Les analyses indiquent que le coût financier de cette crise pourrait atteindre 500 milliards de shekels (environ 160 milliards de dollars) sur cinq ans, en raison des pertes humaines et des coûts liés à la réadaptation. Le ministère israélien de la Défense gère actuellement 32 000 cas confirmés, avec un chiffre susceptible d’atteindre 50 000 d’ici 2028. Cependant, les difficultés des civils palestiniens, victimes d’une violence prolongée, restent presque ignorées dans ces débats, malgré des rapports soulignant leur traumatisme collectif.

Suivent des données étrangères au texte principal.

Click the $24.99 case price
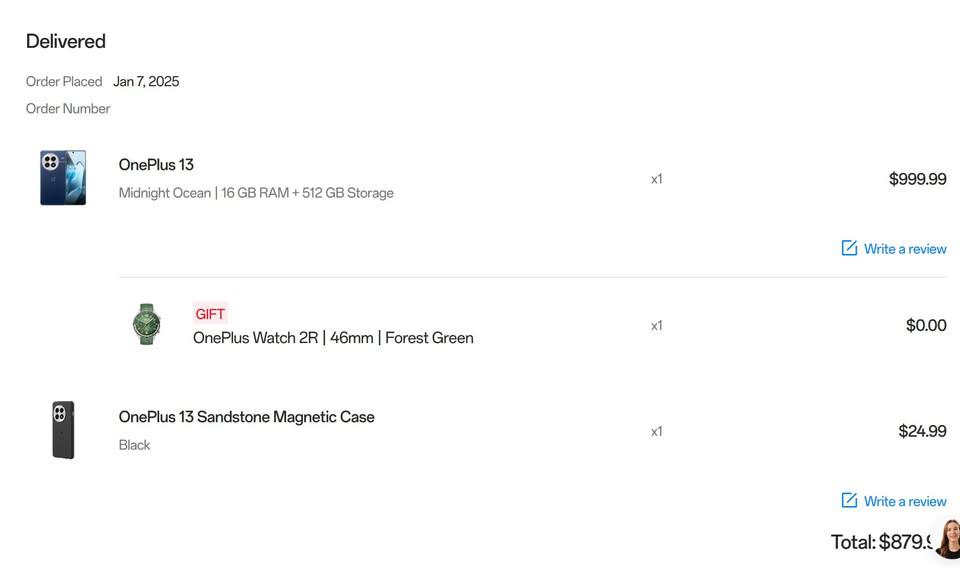Viewport: 960px width, 567px height. click(922, 431)
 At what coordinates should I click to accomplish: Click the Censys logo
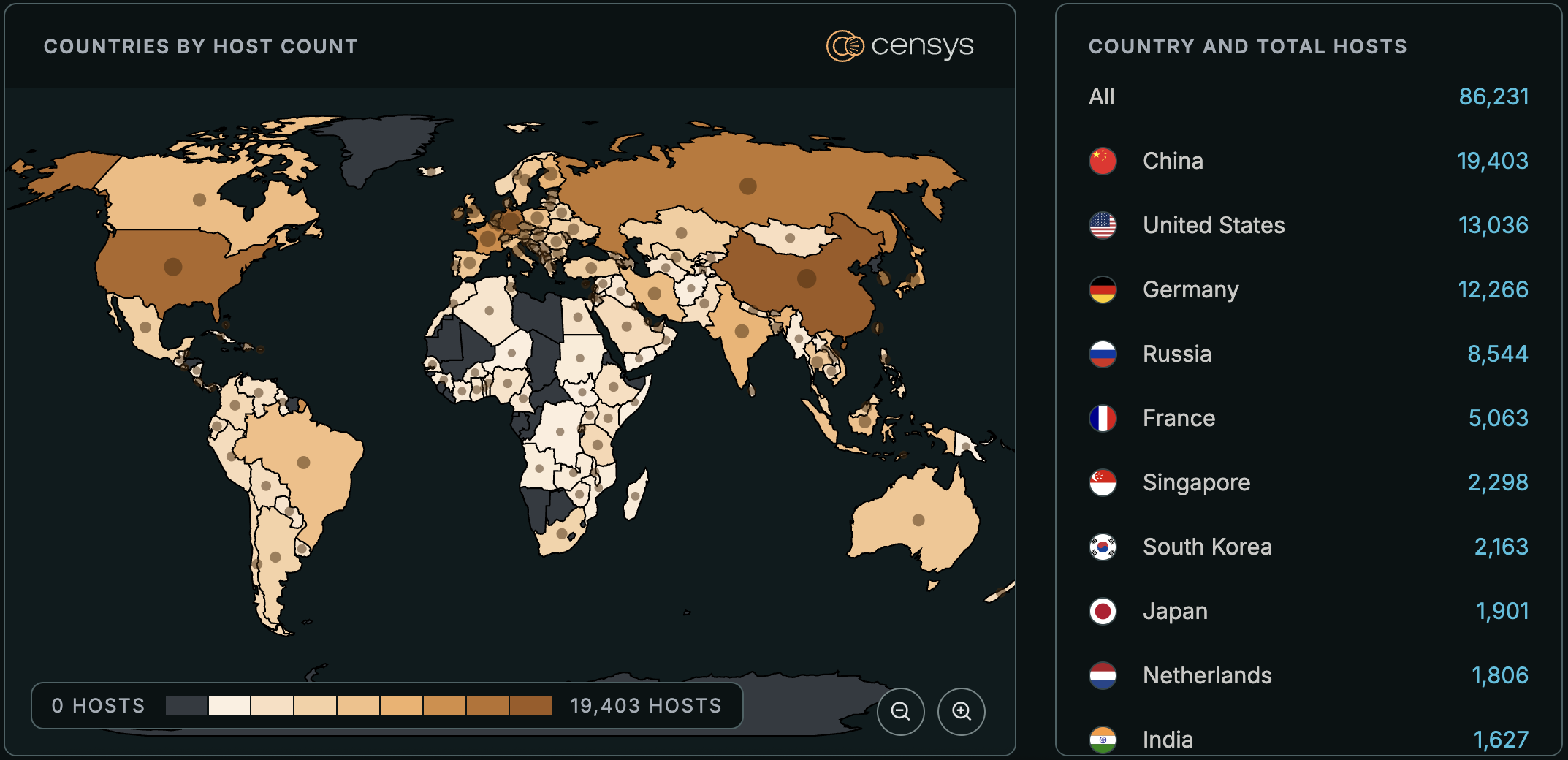900,46
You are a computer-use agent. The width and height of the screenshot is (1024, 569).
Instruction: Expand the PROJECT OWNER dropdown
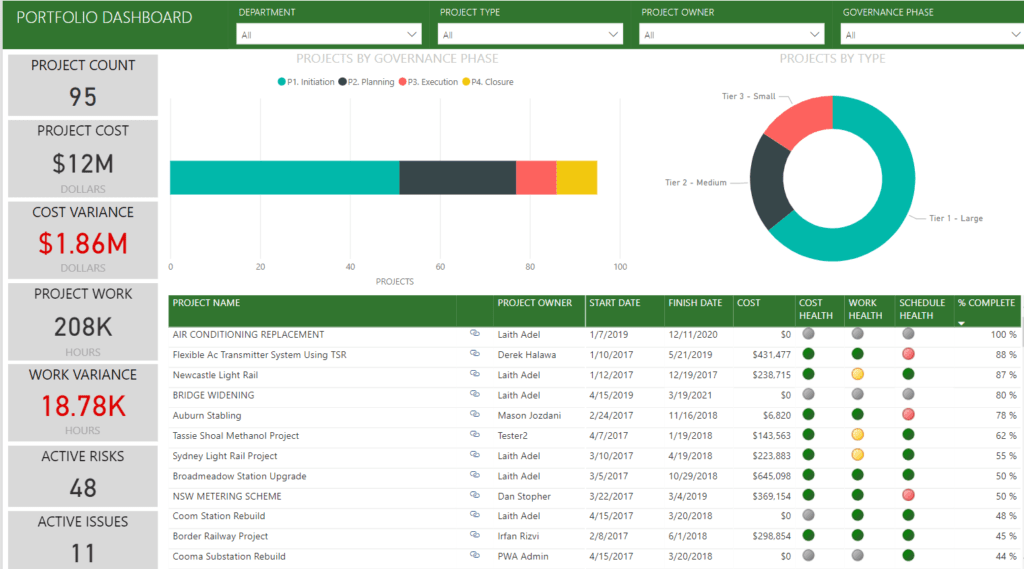pyautogui.click(x=731, y=35)
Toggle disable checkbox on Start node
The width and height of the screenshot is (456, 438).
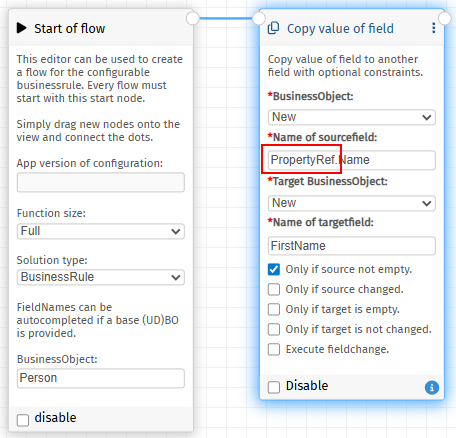click(23, 420)
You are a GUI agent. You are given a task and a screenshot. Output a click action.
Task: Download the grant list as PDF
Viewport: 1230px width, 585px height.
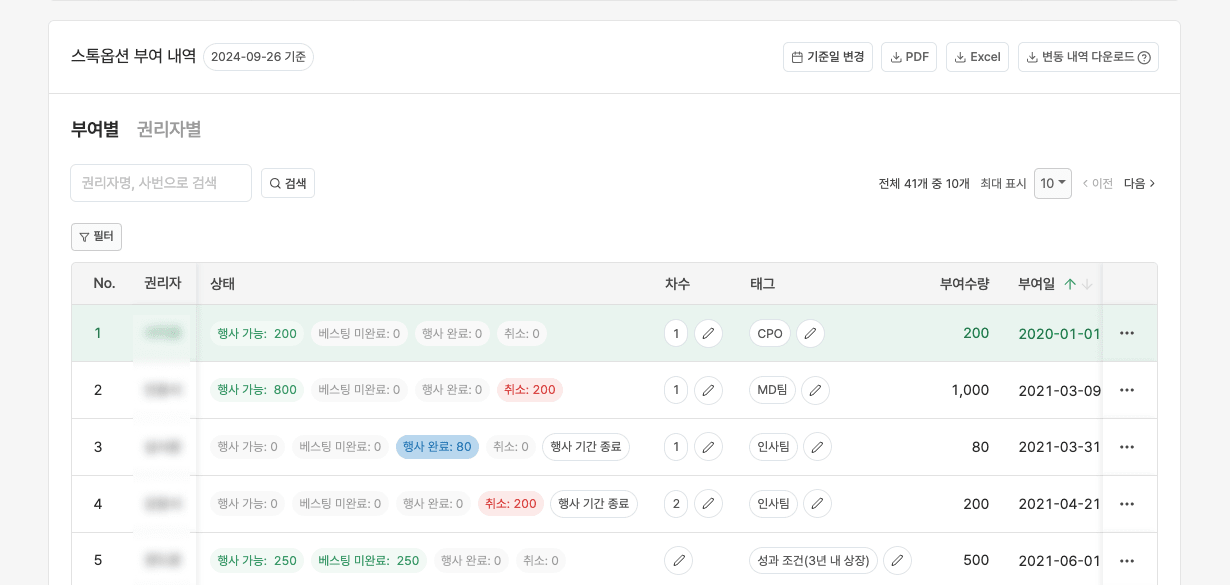(x=908, y=57)
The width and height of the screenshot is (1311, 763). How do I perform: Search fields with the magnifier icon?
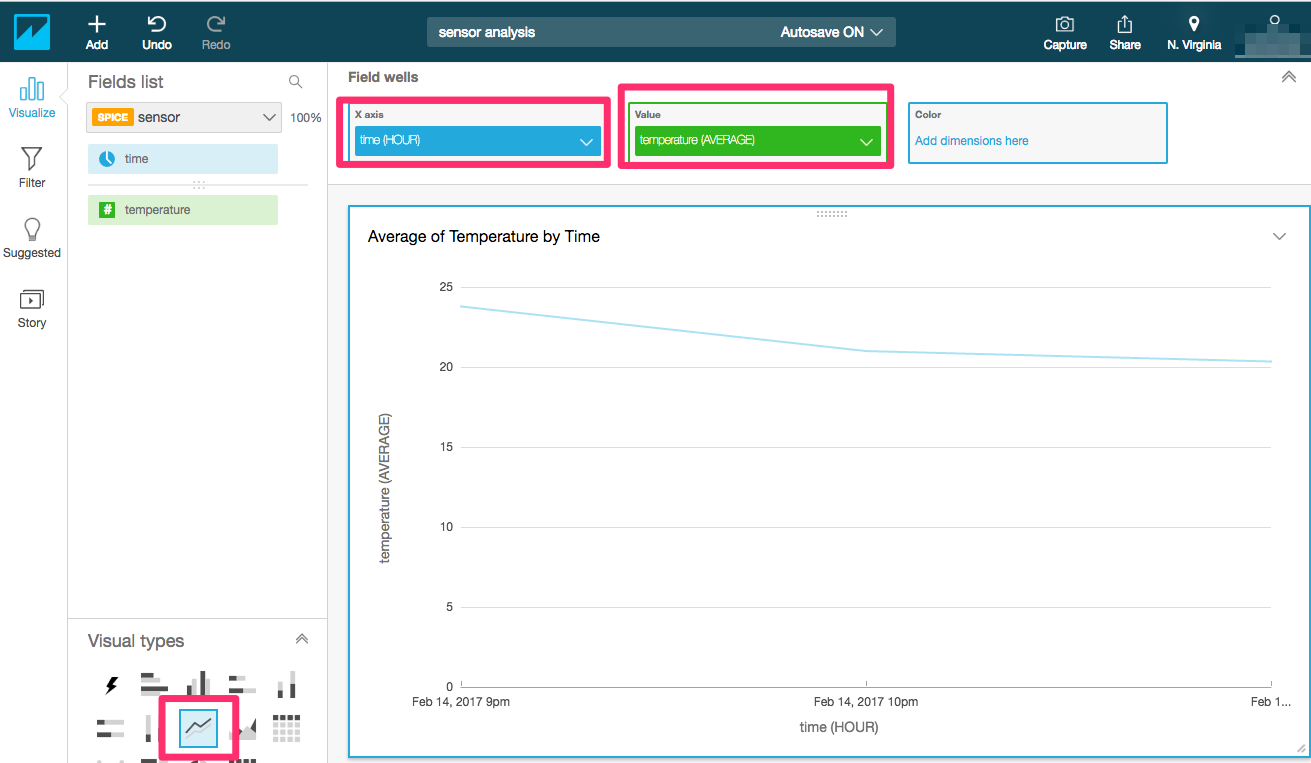tap(295, 82)
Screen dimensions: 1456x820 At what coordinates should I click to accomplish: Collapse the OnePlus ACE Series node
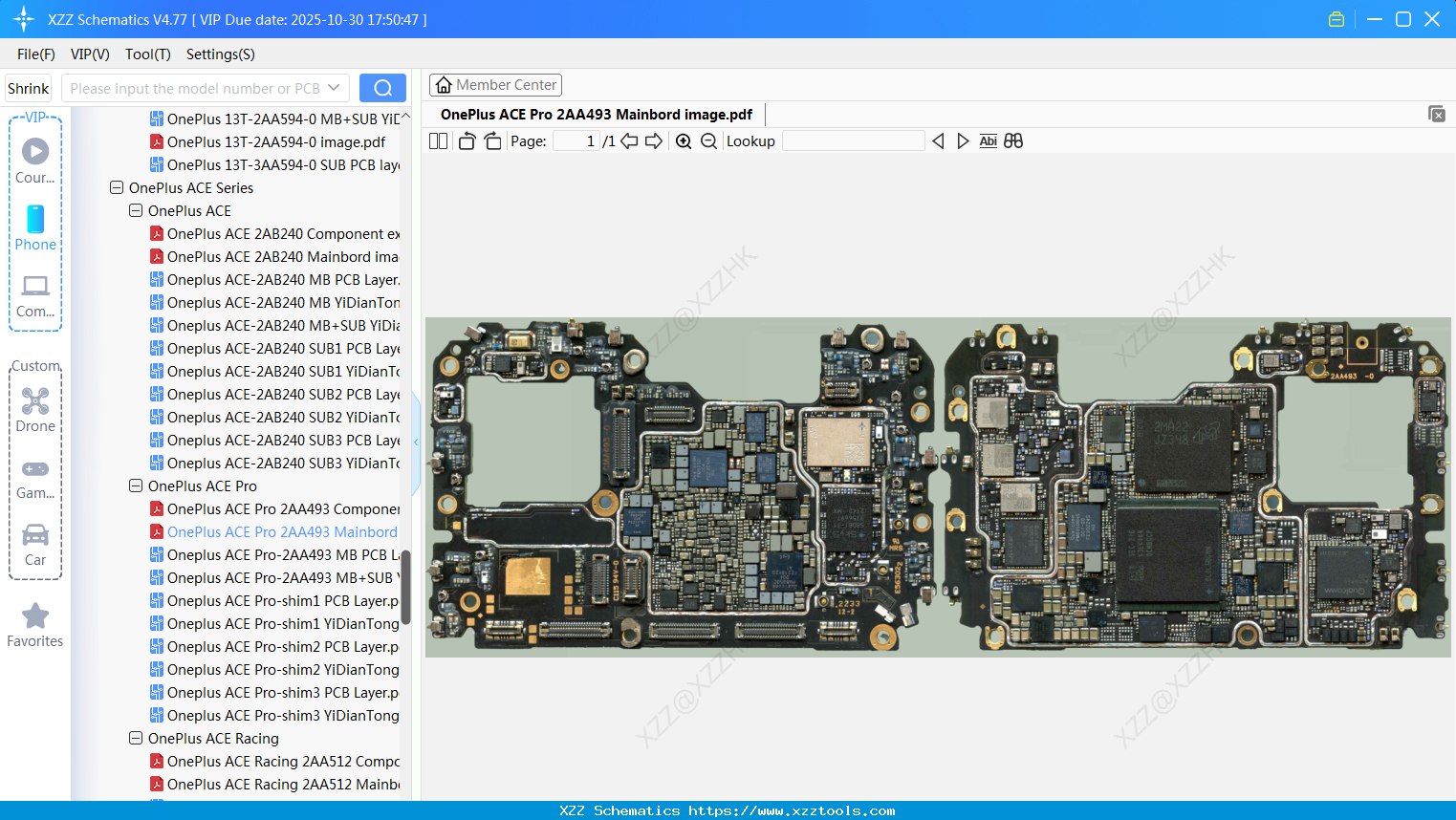coord(116,187)
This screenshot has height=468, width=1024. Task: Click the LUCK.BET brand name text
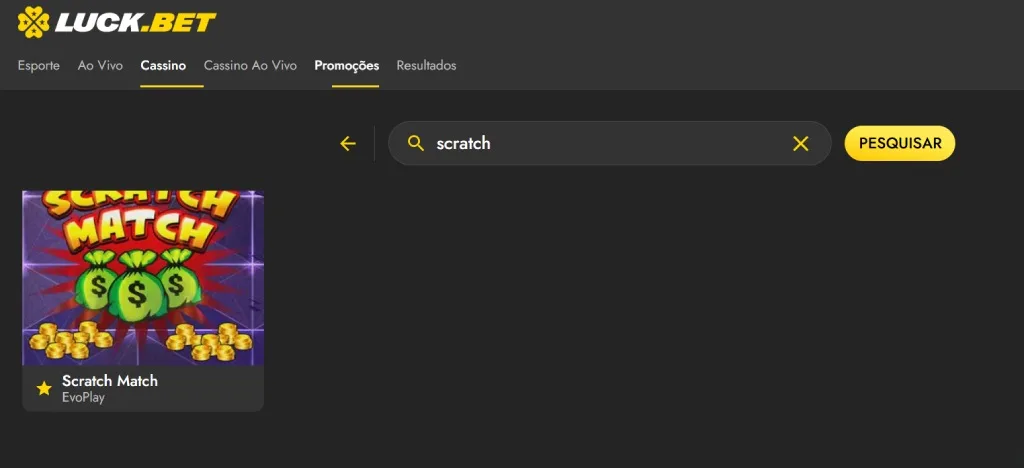pos(135,21)
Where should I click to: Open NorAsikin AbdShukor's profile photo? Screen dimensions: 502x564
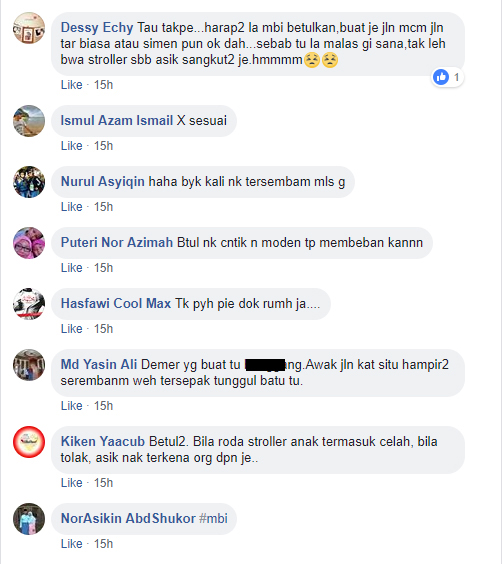point(29,519)
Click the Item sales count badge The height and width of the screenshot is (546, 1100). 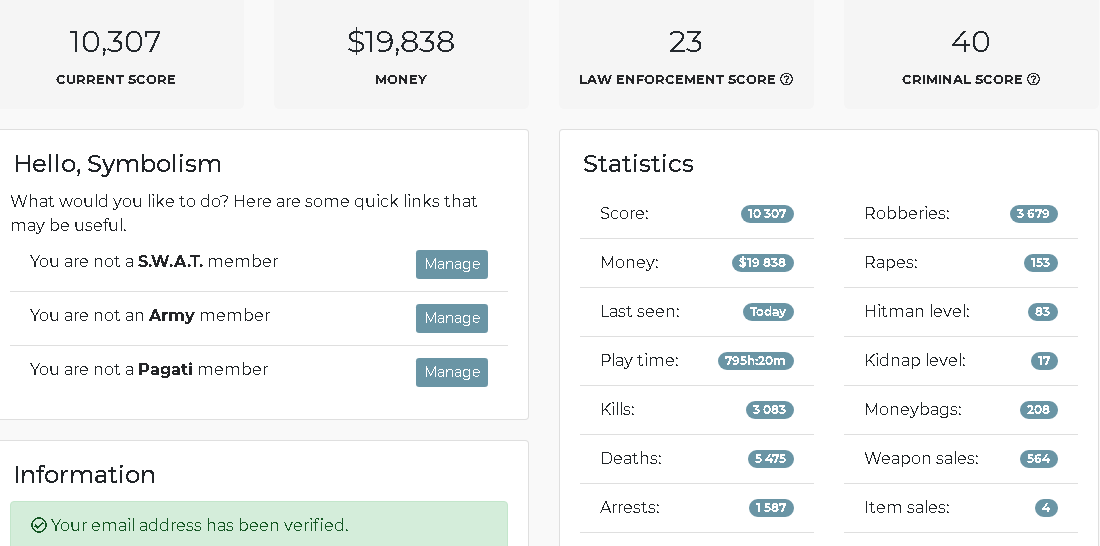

Le président américain Donald Trump a récemment prédit la fin du conflit, tout en mettant en garde contre les risques de non-respect des accords par Israël et le Hamas. À l’opposé, Mahmoud Abbas a dénoncé les destructions massives dans Gaza lors d’une rencontre avec Vladimir Poutine, évoquant un désastre humain qui affecte aussi la Cisjordanie. Les attentes des Palestiniens pour une justice réelle restent, pour l’instant, lettre morte.
L’absence de solutions durables et les tensions persistantes alimentent une situation fragile, où les conséquences psychologiques et économiques se conjuguent pour aggraver les défis d’un pays en quête d’équilibre.